Now that all of the software is finalized, it's time to clone the slave node drive 3x times. This could be avoided with PXE diskless booting, but that looks like it will be a huge pain to setup, and it will take up a lot of RAM if I ever decide to put a commercial CFD program on this cluster. Unfortunately, cloning the drive ended up being a huge pain, too. I have 3 different types of 120 or 128GB SSDs, and I installed everything on the largest. This is bad because now I can't use "dd" to clone the drive to the smaller drives. I tried clonezilla because it has an auto-resize advanced setting, but it failed (I doubt it ever works). If you don't have identical drives for your slave nodes, install everything on the smallest before cloning. I updated the software part 1 instructions with this information. What's even worse: the default CentOS 7 file system is XFS, which is not shrinkable, so I can't just shrink the home partition and logical volume. *slams head on desk repeatedly*. I'm beginning to expect shit like this to happen.

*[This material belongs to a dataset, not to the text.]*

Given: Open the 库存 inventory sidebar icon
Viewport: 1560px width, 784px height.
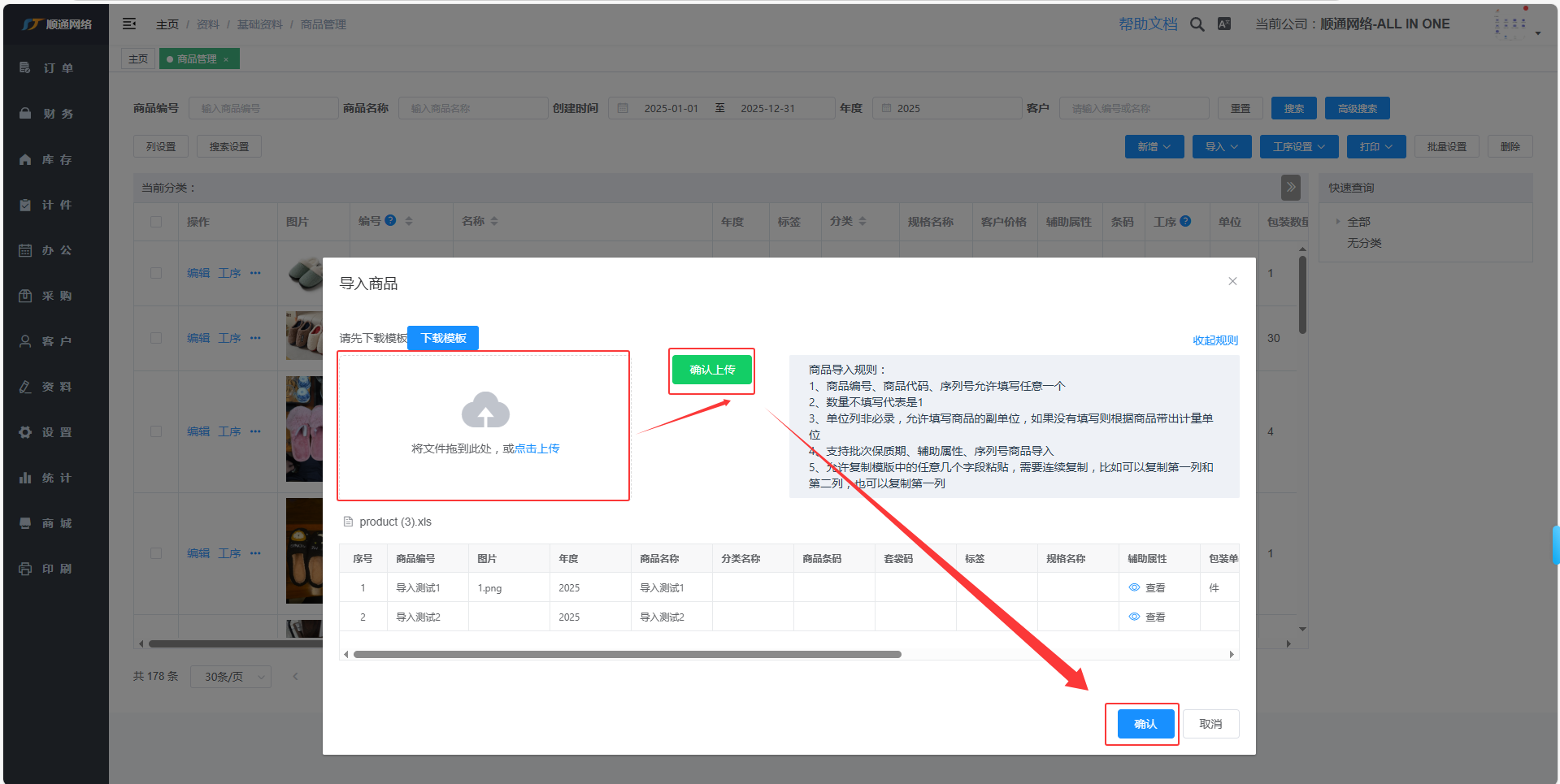Looking at the screenshot, I should coord(25,160).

Note, none of the following ended up working. If you're in a similar situation, you're better off just starting from scratch on the smaller drive.

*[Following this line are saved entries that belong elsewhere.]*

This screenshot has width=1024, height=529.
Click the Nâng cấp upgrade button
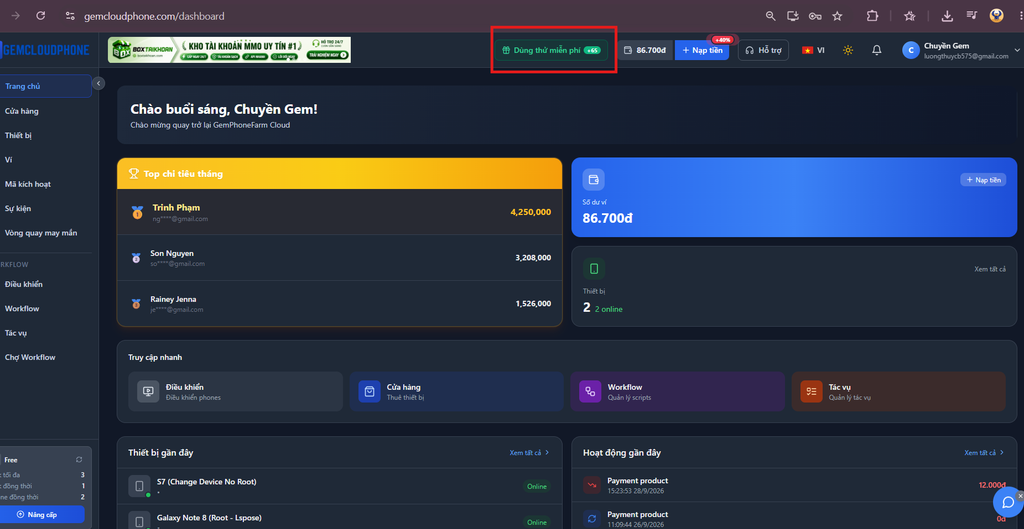click(x=42, y=515)
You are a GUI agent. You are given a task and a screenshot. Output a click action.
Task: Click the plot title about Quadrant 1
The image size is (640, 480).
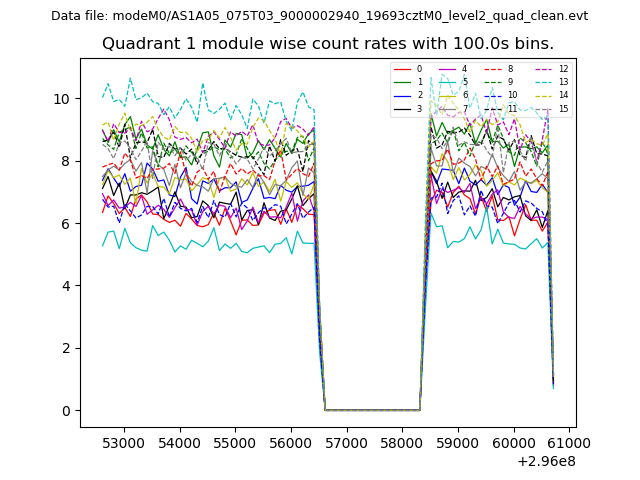[x=328, y=44]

I really only need to shrink the home partition, which doesn't have much on it because I'm mounting the headnode's home folder via NFS. If you're in this situation, then you must do the following:

  1. attach another drive (can be a large USB)
  2. copy all of the /home files to it
  3. lvs should show the logical volumes on your drive
  4. umount /home
  5. lvchange -an /dev/centos/home
  6. lvremove /dev/centos/home
  7. lvs should now not show the "home" logical volume
  8. Create the new home logical volume in the centos volume group. Use a size that results in a total disk size a few G smaller than the smallest disk you have.: lvcreate -L 40G -n home centos
  9. Create the xfs (or whatever you want) for the new home logical volume. 
  10. mount /dev/centos/home /home
  11. Copy the files back from the other drive to the /home directory

The next step was to resize the physical volume. However, the free space ended up in the middle of the volume (between home and root), which meant I couldn't resize it. I also couldn't move the root part of the physical volume using pvmove because you can't overlap a volume move with itself. Useful link. If I had an extra 50 gb (size of root) of space, I could move the root part to that, then move it again to take up the current free space + some of the old root space, leaving the free space at the end of the volume, but I can't do that because I don't have the space. So, plan C: remove and recreate the root lv as above (this will move free space to end), then shrink the physical volume. Unfortunately, this requires using a liveCD to boot because you can't unmount root while booted. So I created a liveusb using dd and the live KDE image of CentOS. I then booted the node with that, accessed a terminal as root. Repeated the above steps for root, except don't mount it yet. Then:

  1. pvs -v --segments /dev/sda2 (this should now show all of the free space at the end, last line)
  2. pvresize --setphysicalvolumesize 102G /dev/sda2 (the size should be smaller than the available space on the smallest ssd you have, but make sure only cutting into free space)
  3. If the above completed successfully, run step 1 again, and you should see less free space at the end
  4. vgs and pvs should show smaller volume sizes now
The plan was then to shrink the sda2 partition, mount root somewhere, mount the usb drive I saved everything from root on, and copy everything back (note: don't need stuff in sys, tmp, or proc). However, I couldn't figure out how to shrink sda2. I tried booting to the drive, which sort of worked, but the whole permission structure of the filesystem is fucked, probably from the cp's. So yeah...going to have to reinstall EVERYTHING just because I didn't install it on the smaller drive, so I couldn't clone it. Damn this sucks.